I chose this book to review because the title resonated with me. I admit I wasn’t familiar with the author, Steven Furtick, or of the multisite megachurch he leads in Charlotte, North Carolina. I also admit that I wouldn’t be drawn to attend a congregation titled Elevation Church or to Furtick’s flamboyant style, if I correctly read that in his prose. I just now note the verb in the book title, emphasizing crashing the chatterbox rather than listening to or tuning in the Spirit, which was more along the lines of what I was expecting. All that to say, I’m older and more traditional than Furtick’s market audience. Having said that, he’s written a helpful book that cuts to the core of the negative self-talk that pounds through the minds of most anyone, in any generation.
"Like the best authors of psycho-spiritual advice, Furtick makes himself vulnerable in personal anecdotes. He’s not preaching at his readers; he’s walking with them, admitting his impatience, frustration or pride, for instance."
Right up front, Furtick lays out his overriding framework, the meaning of his major section heads. In short, he relies on God’s presence and promises to cut through the misguided feelings of insecurity, fear, condemnation and discouragement that “the Enemy” plants in our minds. Most chapters include discussion of a biblical story, such as the Fall in Eden (where Satan was trying to confuse “our understanding of God’s instructions and intentions”); Jesus’ parable of the talents (the condemned servant listened to the irrational voice of fear); Elijah running from Jezebel; and Jesus’ wilderness temptation.
Like the best authors of psycho-spiritual advice, Furtick makes himself vulnerable in personal anecdotes. He’s not preaching at his readers; he’s walking with them, admitting his impatience, frustration or pride, for instance.

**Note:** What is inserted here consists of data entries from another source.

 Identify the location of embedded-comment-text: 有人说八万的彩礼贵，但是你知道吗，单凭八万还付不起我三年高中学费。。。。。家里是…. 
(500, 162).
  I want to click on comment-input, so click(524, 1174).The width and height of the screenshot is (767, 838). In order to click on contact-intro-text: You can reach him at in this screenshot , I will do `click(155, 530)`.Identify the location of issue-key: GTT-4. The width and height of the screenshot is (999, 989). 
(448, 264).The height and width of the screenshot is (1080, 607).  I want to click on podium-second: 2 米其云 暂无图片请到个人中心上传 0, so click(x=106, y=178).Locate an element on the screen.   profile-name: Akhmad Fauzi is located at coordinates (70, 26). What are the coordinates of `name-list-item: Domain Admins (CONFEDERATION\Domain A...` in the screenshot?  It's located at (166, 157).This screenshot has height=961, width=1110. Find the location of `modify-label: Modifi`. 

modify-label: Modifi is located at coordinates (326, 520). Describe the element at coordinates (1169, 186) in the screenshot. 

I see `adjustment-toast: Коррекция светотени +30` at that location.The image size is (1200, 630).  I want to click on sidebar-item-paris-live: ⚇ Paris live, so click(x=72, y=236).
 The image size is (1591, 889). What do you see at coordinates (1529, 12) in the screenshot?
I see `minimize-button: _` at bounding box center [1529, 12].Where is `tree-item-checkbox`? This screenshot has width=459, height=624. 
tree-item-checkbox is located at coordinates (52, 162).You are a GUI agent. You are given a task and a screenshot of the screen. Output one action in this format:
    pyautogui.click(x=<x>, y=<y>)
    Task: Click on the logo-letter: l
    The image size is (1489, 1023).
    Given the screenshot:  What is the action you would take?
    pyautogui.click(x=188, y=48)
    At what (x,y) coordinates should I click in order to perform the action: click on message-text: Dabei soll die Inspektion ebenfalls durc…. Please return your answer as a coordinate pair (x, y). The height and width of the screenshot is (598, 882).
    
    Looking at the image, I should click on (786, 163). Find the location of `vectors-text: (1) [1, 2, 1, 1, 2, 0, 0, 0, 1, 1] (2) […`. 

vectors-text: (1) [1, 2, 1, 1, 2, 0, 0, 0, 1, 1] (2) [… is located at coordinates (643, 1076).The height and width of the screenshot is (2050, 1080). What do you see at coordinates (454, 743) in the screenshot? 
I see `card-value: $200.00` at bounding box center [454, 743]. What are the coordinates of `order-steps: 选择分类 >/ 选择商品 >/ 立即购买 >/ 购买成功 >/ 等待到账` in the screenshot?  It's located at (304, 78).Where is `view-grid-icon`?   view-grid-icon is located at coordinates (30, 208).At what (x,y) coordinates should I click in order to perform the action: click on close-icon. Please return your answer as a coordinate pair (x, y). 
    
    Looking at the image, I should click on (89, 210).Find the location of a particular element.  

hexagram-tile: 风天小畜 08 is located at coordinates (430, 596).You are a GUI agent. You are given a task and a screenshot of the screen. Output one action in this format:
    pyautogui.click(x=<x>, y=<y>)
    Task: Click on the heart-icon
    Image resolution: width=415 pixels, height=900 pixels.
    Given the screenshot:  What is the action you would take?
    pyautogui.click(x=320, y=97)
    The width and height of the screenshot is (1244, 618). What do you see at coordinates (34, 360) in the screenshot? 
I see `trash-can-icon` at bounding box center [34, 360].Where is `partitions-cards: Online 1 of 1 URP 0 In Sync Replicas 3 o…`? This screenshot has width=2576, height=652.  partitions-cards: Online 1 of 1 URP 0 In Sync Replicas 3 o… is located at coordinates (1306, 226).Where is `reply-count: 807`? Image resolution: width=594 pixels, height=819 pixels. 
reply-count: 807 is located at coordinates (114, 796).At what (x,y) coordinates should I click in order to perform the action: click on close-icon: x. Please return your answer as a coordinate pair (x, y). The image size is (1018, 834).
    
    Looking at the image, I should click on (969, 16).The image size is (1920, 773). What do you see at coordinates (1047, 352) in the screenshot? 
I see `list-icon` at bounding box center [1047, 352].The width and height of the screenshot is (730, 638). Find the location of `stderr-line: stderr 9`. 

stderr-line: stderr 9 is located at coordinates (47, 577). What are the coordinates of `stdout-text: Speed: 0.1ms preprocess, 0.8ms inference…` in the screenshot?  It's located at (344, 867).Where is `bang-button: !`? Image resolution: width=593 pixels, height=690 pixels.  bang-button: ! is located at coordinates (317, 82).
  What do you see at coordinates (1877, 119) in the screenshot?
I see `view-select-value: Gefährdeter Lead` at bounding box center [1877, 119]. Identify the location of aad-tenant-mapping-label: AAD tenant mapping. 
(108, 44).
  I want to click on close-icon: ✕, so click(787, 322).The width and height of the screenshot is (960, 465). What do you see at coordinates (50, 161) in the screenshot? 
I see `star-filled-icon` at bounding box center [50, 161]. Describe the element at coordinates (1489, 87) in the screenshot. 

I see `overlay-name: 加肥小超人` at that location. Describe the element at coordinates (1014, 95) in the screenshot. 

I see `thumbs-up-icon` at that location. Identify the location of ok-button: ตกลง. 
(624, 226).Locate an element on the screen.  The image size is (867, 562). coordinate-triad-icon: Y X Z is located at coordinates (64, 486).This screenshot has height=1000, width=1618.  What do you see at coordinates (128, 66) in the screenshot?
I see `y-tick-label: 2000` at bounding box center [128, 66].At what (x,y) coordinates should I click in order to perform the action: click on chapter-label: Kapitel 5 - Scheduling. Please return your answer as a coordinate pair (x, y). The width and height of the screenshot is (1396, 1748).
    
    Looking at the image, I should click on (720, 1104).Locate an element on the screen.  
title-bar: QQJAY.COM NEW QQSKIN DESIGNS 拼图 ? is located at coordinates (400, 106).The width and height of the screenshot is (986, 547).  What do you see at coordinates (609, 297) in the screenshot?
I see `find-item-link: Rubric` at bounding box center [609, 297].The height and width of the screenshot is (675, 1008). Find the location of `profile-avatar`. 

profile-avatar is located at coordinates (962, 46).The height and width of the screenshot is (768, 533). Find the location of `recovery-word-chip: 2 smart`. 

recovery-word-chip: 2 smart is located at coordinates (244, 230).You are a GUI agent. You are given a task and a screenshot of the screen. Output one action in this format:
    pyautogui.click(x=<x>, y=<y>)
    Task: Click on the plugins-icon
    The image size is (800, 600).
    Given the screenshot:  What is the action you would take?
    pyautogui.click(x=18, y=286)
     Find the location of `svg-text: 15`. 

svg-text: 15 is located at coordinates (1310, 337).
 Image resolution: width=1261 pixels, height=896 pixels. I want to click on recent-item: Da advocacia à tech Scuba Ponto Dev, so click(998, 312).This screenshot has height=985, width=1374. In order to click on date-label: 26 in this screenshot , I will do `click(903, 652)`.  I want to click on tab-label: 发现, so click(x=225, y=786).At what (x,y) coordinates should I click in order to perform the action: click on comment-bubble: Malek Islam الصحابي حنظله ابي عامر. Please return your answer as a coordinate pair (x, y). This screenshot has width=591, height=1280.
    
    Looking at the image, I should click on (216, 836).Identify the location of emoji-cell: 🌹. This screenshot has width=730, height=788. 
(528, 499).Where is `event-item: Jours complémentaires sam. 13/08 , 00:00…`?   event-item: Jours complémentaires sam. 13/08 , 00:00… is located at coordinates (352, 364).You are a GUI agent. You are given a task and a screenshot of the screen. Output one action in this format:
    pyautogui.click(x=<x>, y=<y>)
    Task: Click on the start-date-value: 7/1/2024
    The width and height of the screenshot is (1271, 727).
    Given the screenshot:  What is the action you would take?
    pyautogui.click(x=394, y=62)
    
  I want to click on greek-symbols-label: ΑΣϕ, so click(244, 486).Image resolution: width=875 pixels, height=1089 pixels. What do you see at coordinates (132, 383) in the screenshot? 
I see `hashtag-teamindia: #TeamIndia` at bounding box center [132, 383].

Chapter 13, “The Parable of the Passport,” ends the book on a delightfully positive note --- the power of gratitude as an overriding mindset: “Discouragement, condemnation, fear, and insecurity find no base of operation in the heart that is filled with praise and gratitude.”
That’s nearly but not exactly the end of the book. In a final “Conclusion: Pound the Ground,” Furtick admits that he hasn’t given a neat list of “Seven Power Principles to Crash That Chatterbox.” Rather, he tells the last recorded miracle in the life of the prophet Elisha --- a story he apparently intentionally left out of his previous book about Elisha (titled GREATER). Furtick’s final challenge is that we, like King Jehoash seeking Elisha’s counsel, should “keep pounding” --- pounding at the Enemy’s lies that tell us we are not good enough, worthy enough or strong enough to be loved by God and graced by and for His good purpose.